QPR boss Mark Warburton


​QPR manager Mark Warburton praised his players for their fighting spirit after a dramatic 2-1 victory at home to Blackpool.

Luke Amos scored a last-minute winner for 10-man Rangers, taking them up to third in the Championship table.

Jimmy Dunne headed in the open​er​ before Dion Sanderson was sent off​ shortly before half-time​ for aiming a headbutt at Reece James​​.


Josh Bowler equalised against his former club with eight minutes remaining, but Warburton’s side hit back to claim their first win in five league matches.

Warburton said: “The sending-off changes everything in terms of the dynamic of the game. The boys dug in in the second half.

“The boys responded – and it’s those moments that can galvanise a team and a club in an important season.

“Everyone would have expected us after the equaliser to be hanging on for the last five minutes, but they showed their quality.

“We’re not a team that can just sit back and try to defend. We’re at our best on the front foot.

“And that was the message at half-time: to stay on the front foot.”

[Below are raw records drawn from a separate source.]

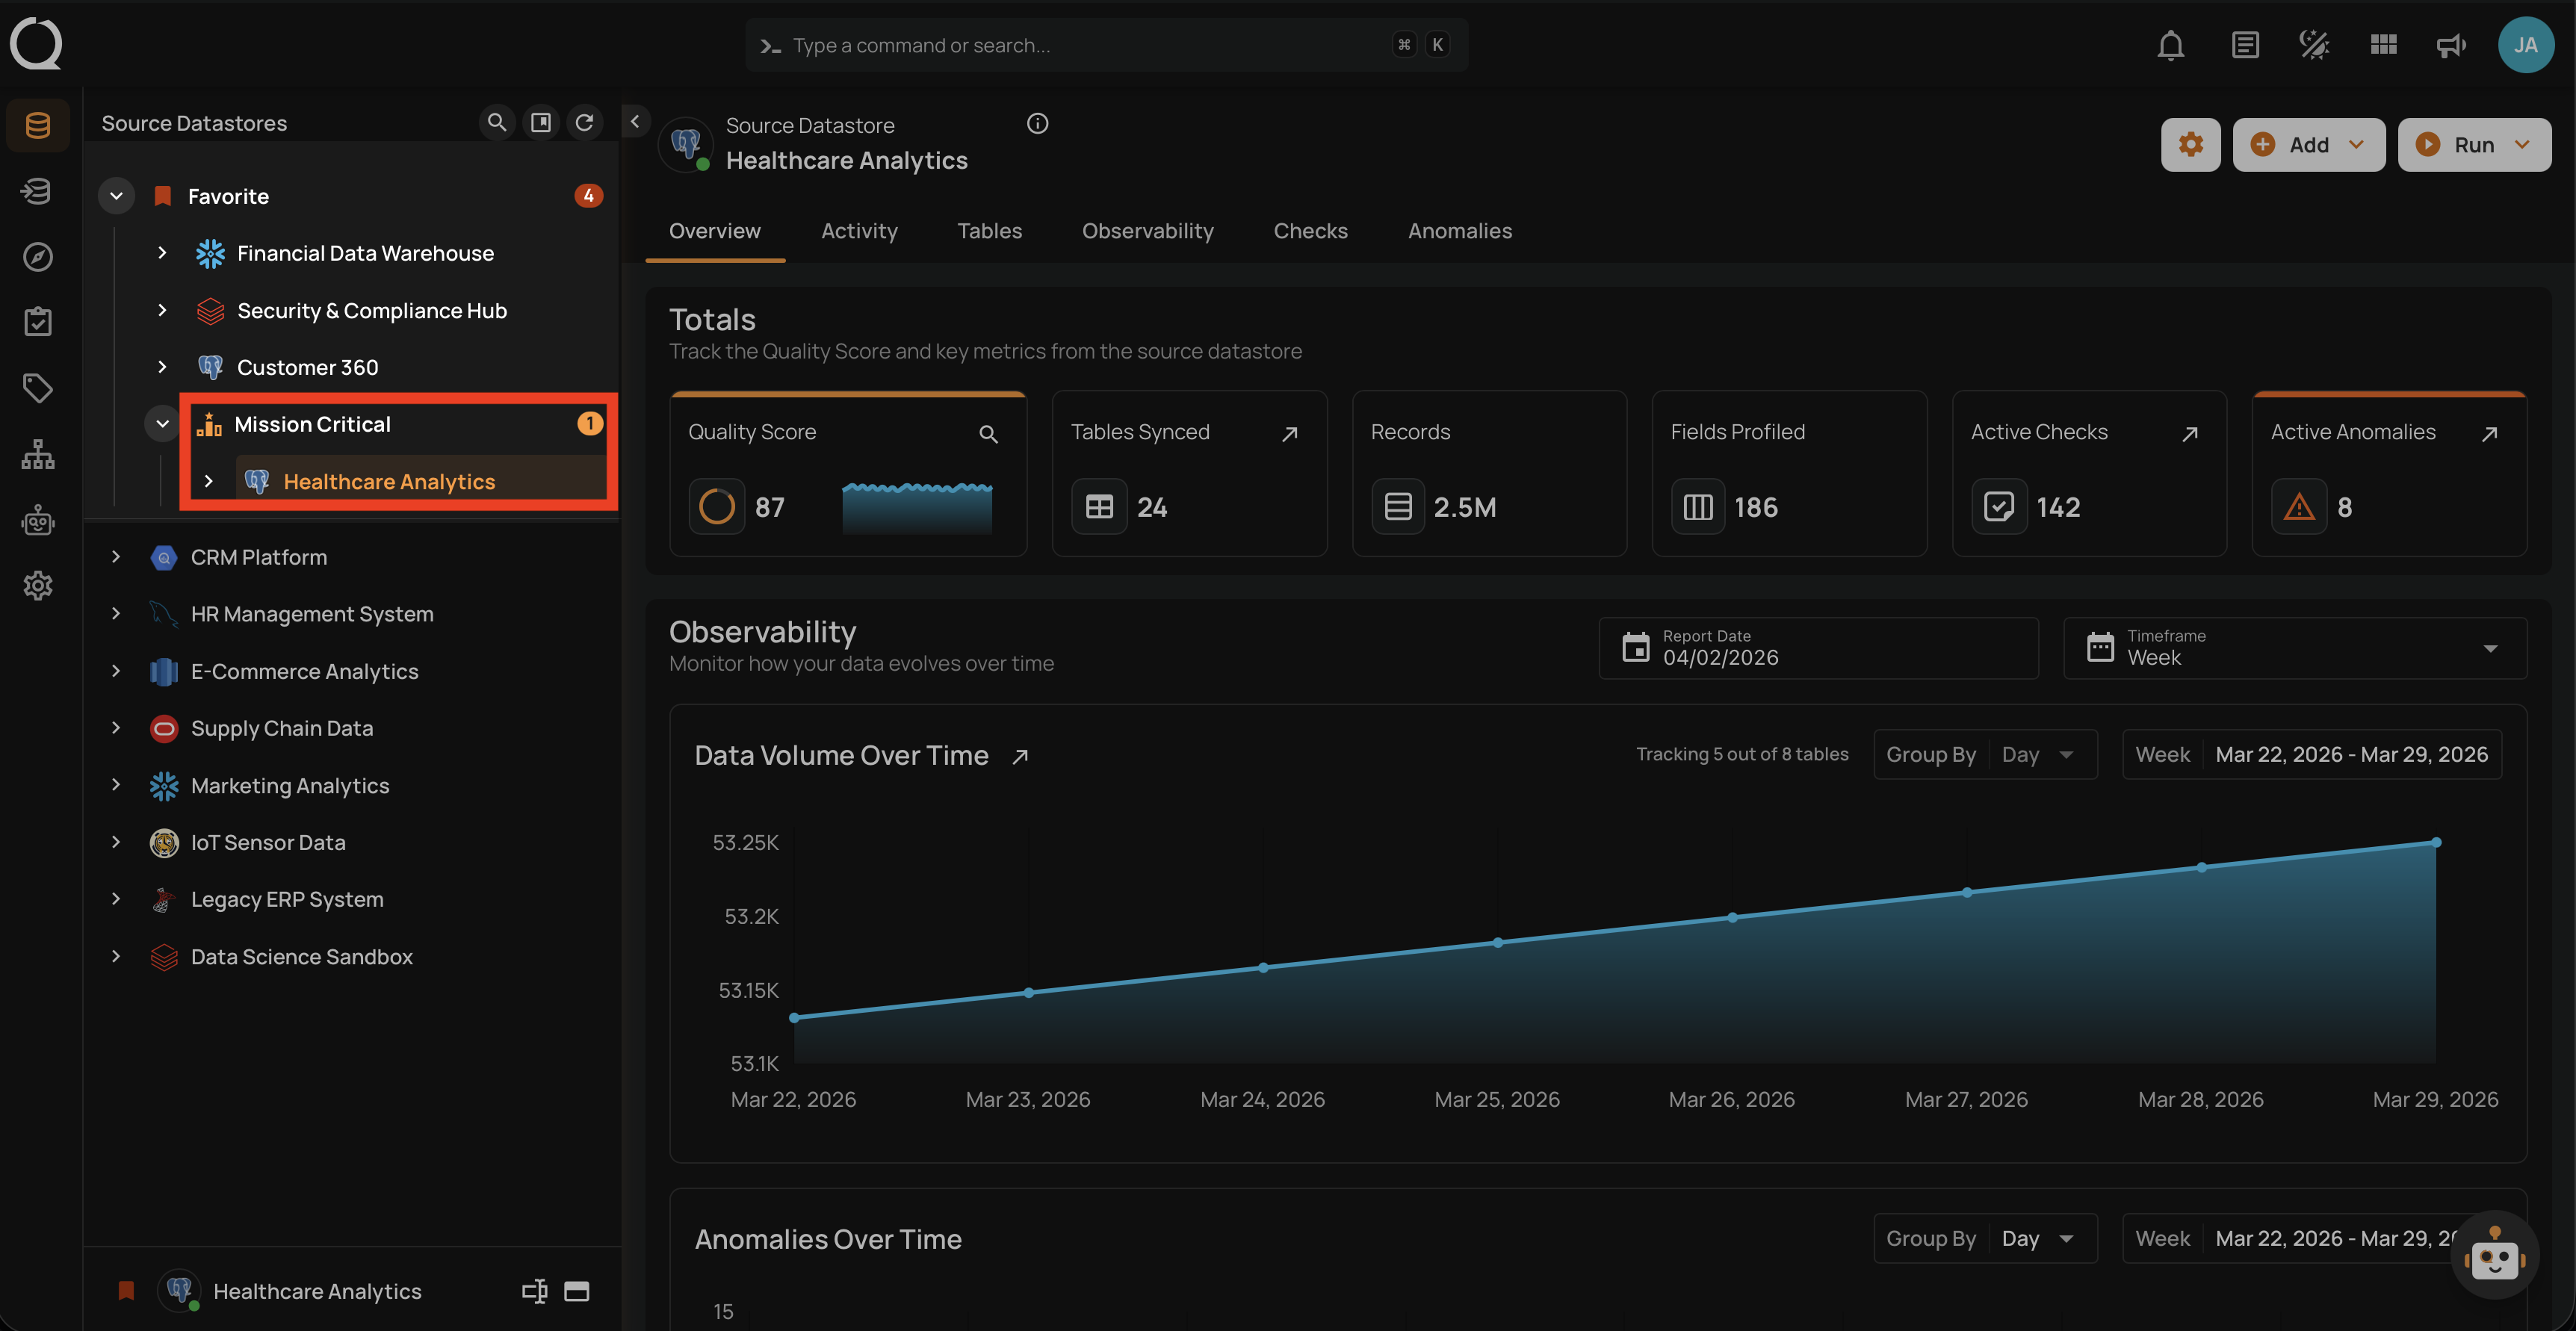Image resolution: width=2576 pixels, height=1331 pixels.
Task: Click the notifications bell icon
Action: point(2170,45)
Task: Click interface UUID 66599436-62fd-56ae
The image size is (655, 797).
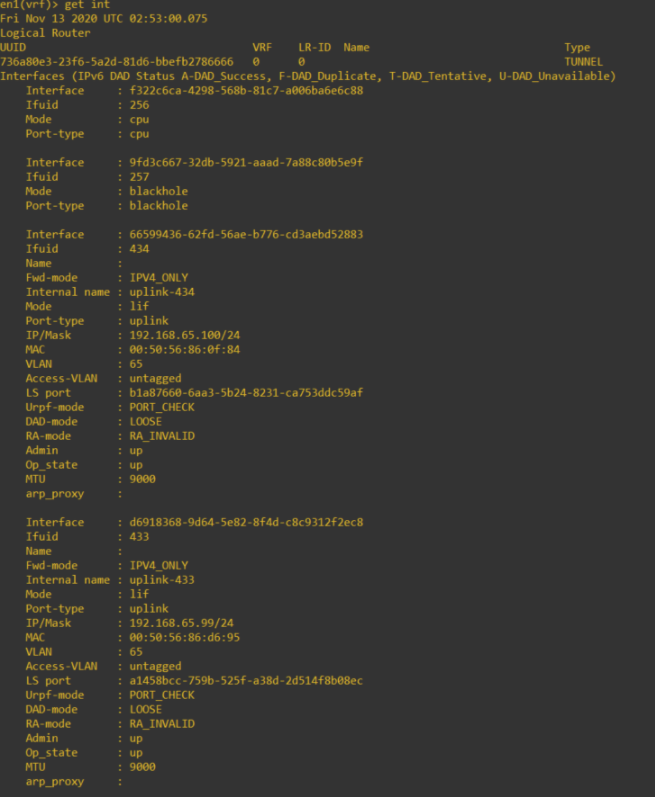Action: (x=246, y=234)
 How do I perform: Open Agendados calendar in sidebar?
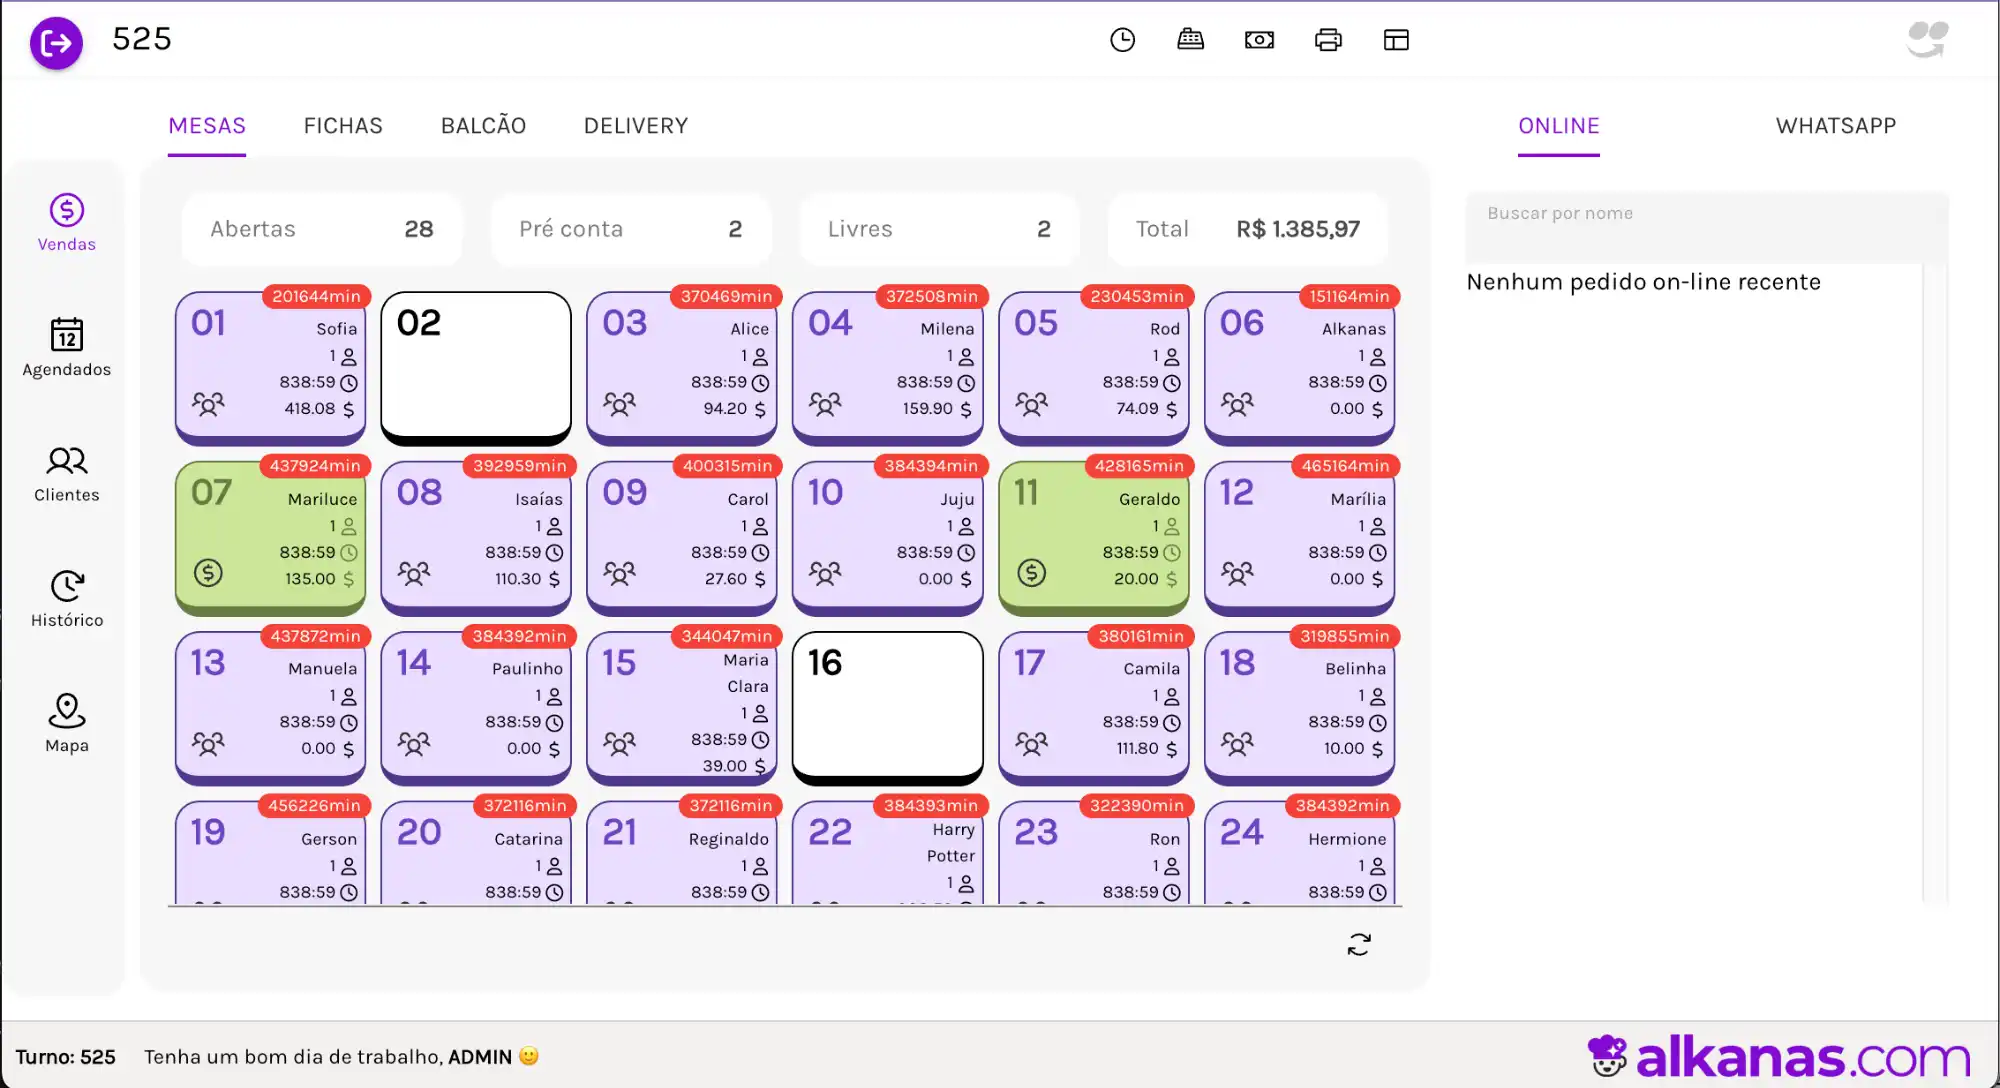[67, 347]
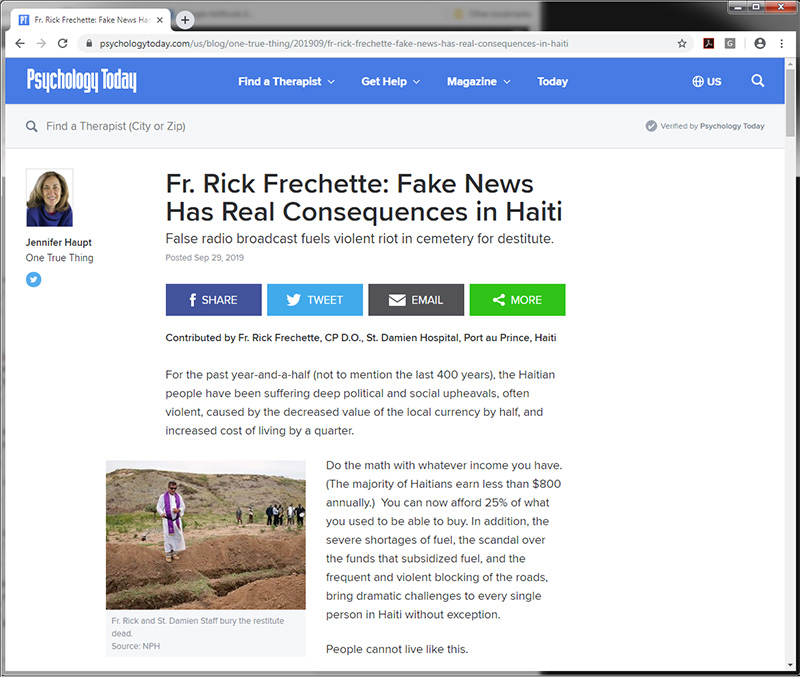Click the Jennifer Haupt author link

[x=59, y=242]

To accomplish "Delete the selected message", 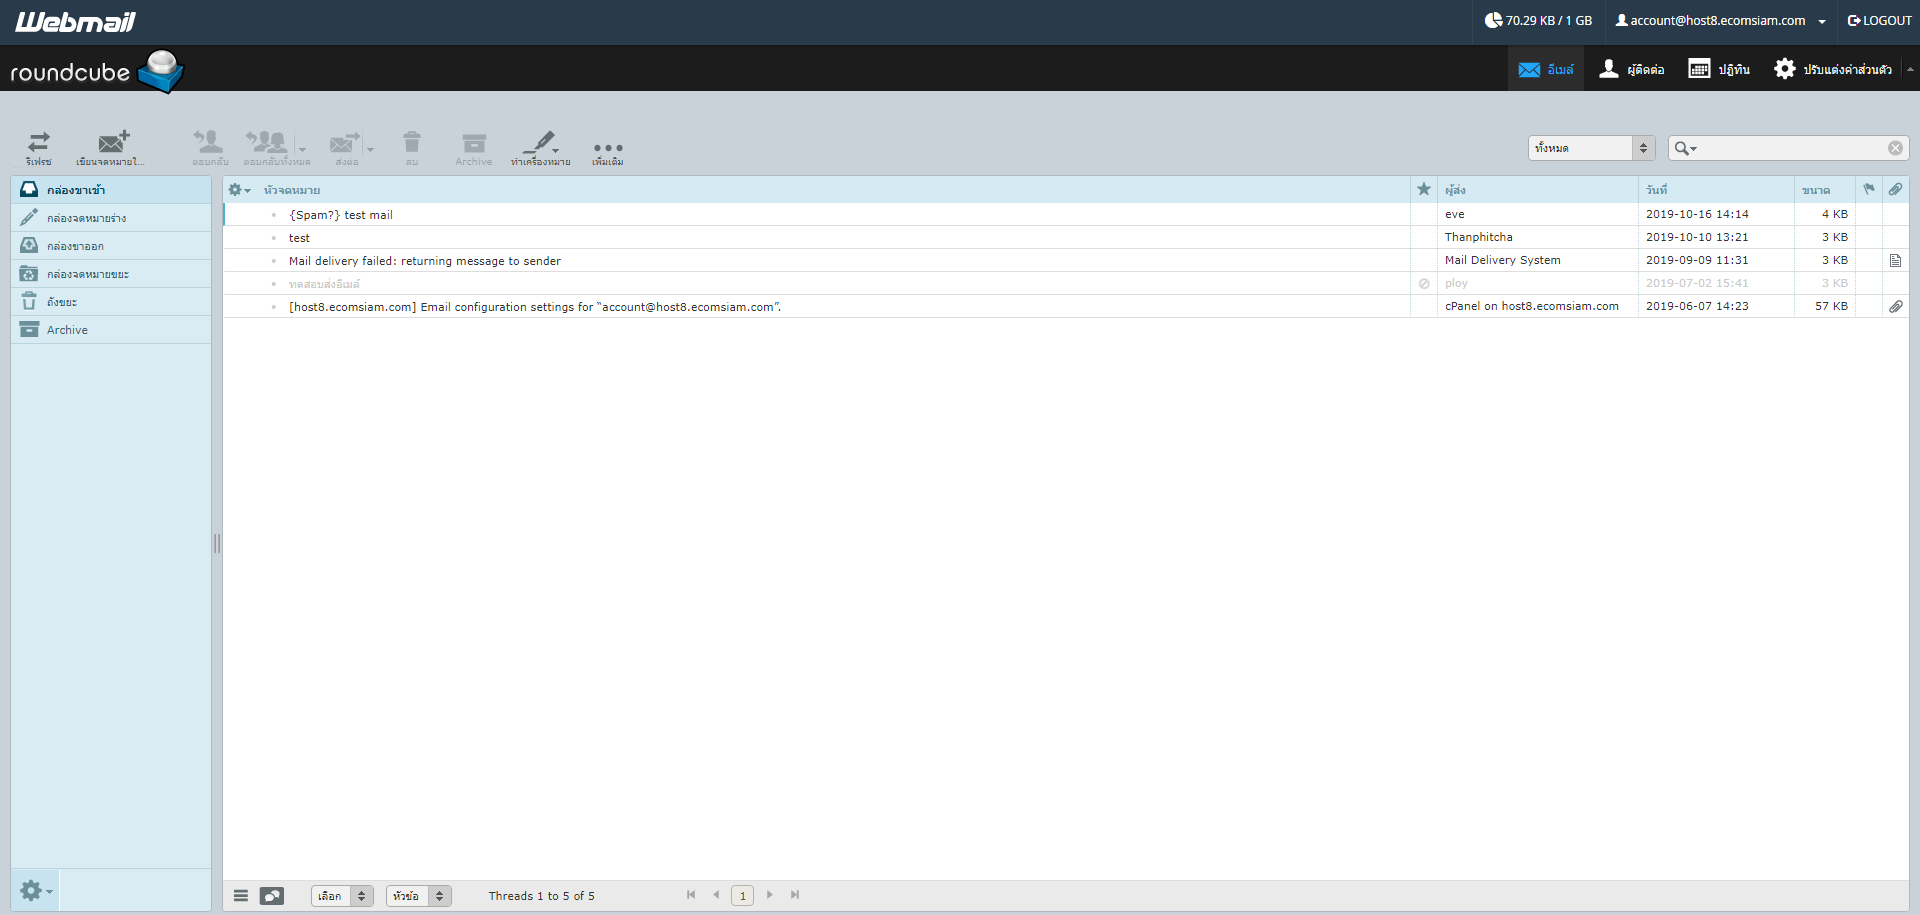I will click(411, 147).
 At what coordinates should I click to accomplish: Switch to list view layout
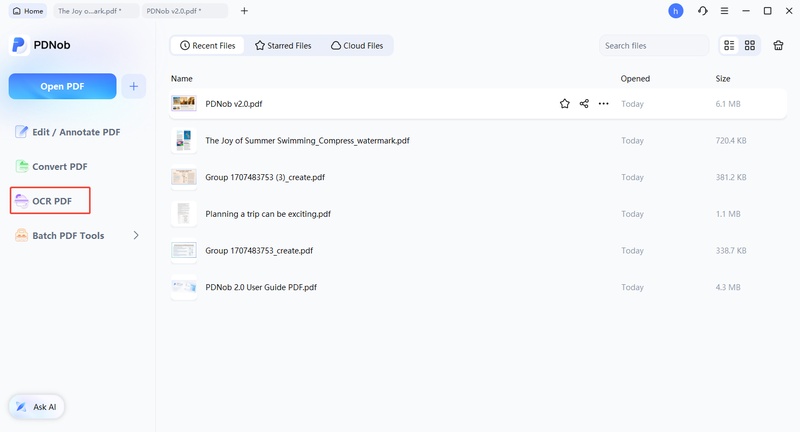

Warburton admitted that Sanderson’s outburst could have been costly, but believes the on-loan Wolves defender will learn from his mistake.

“It could have cost us and he knows that,” Warburton said.

“He was having a great game, made one or two great interceptions​,​ and I was really pleased with him.

“He’s 22 and he’ll learn. Is it right? No. But he’s made a mistake. He was devastated in the changing room – he realised the implication and what could have happened.

“He apologised to the players and that showed his character.”

Blackpool boss Neil Critchley bemoaned his team’s failure to take advantage of Sanderson’s dismissal.

“It was a painful ending and it’s happened too many times this season,” he said.

“Games in which we should have taken a draw in, we’ve lost, and games we should have won we’ve drawn.

“This feeling keeps occurring and I don’t want it to be the story of our season. We’re nearly there, but we want to improve.

“We have to take at least a point from this game and we haven’t. That needs to change.

“The sending-off changed the game and we had a lot of the ball. We maybe didn’t make the best of it, but we still had chances and I don’t think anyone could argue that we didn’t deserve something from the game.

“We had them pinned back in their own half and we felt we could go and win the game. We can’t lose that game.

“We should not concede the second goal like we did. We should get at least a point.”